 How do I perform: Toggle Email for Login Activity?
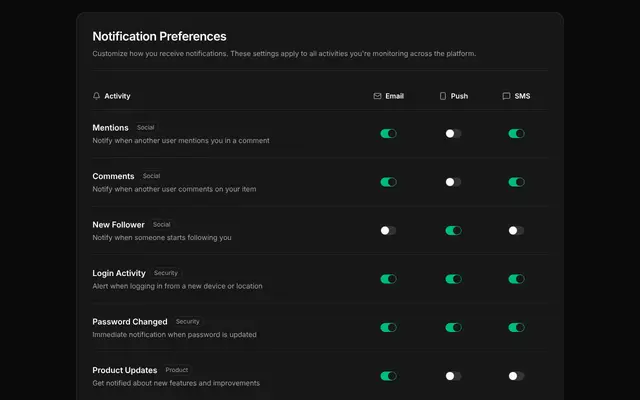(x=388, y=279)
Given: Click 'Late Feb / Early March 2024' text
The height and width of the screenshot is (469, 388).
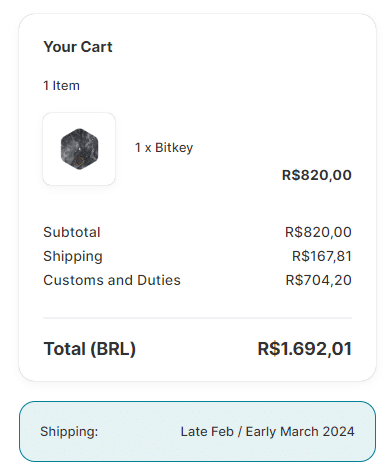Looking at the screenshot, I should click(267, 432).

....

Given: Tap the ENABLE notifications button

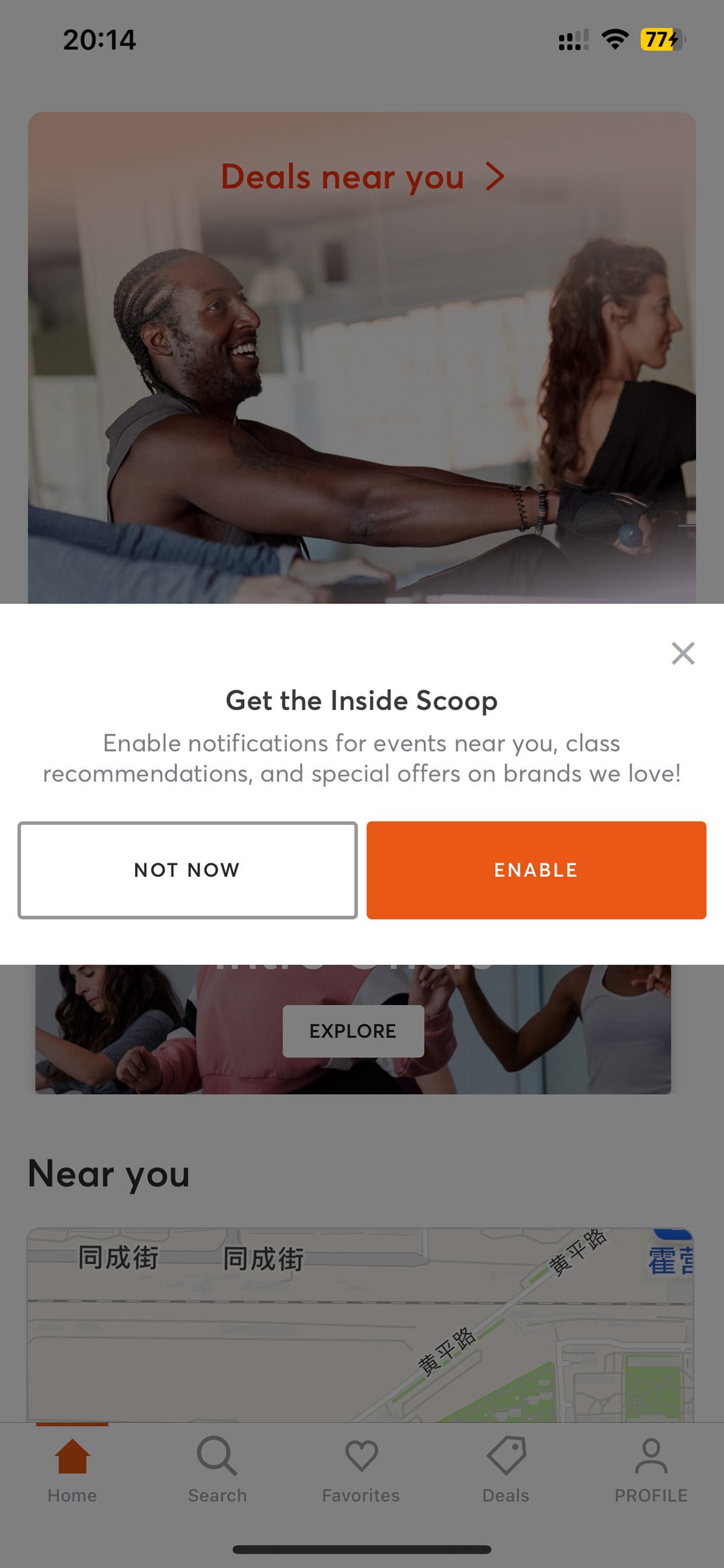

....

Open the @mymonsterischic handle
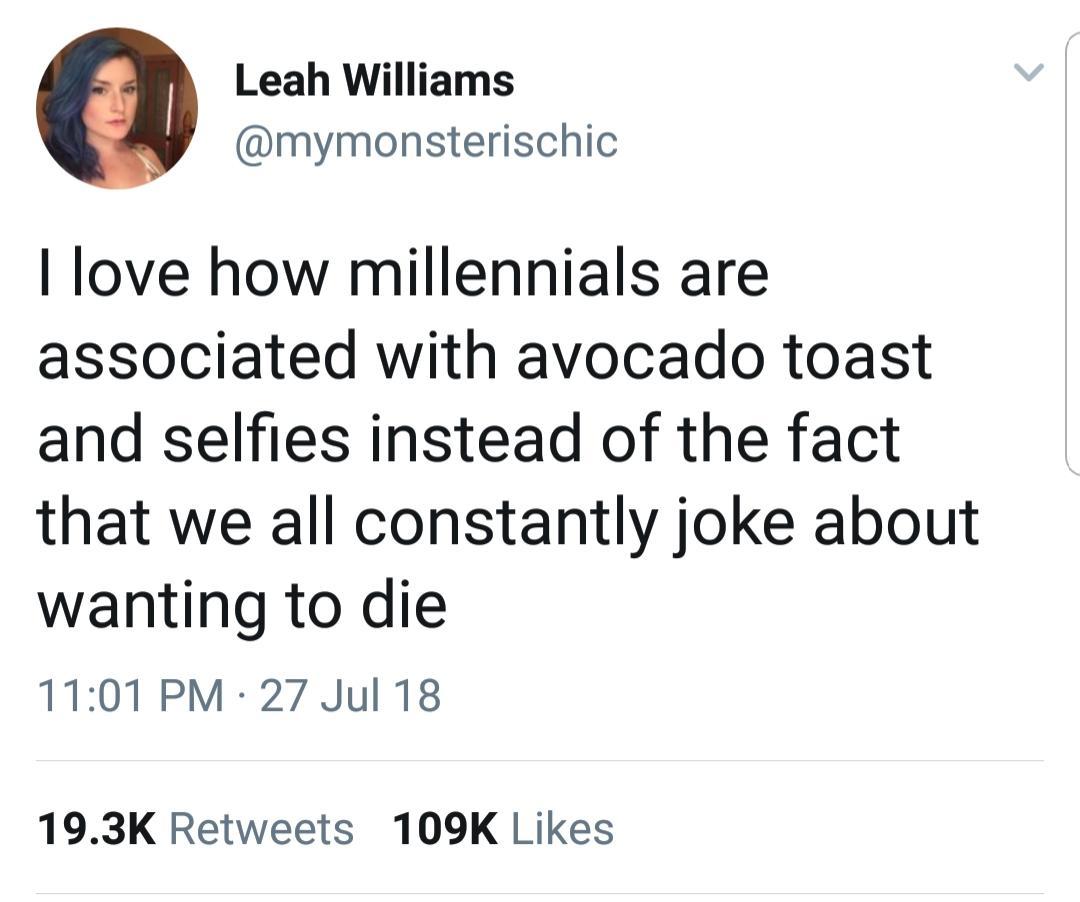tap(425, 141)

....

__What is being asked__: Scan the material above for the string "Given" and return the lines that hold it.

__Answer box__:
Given: Click 'Late Feb / Early March 2024' text
Given: Tap the ENABLE notifications button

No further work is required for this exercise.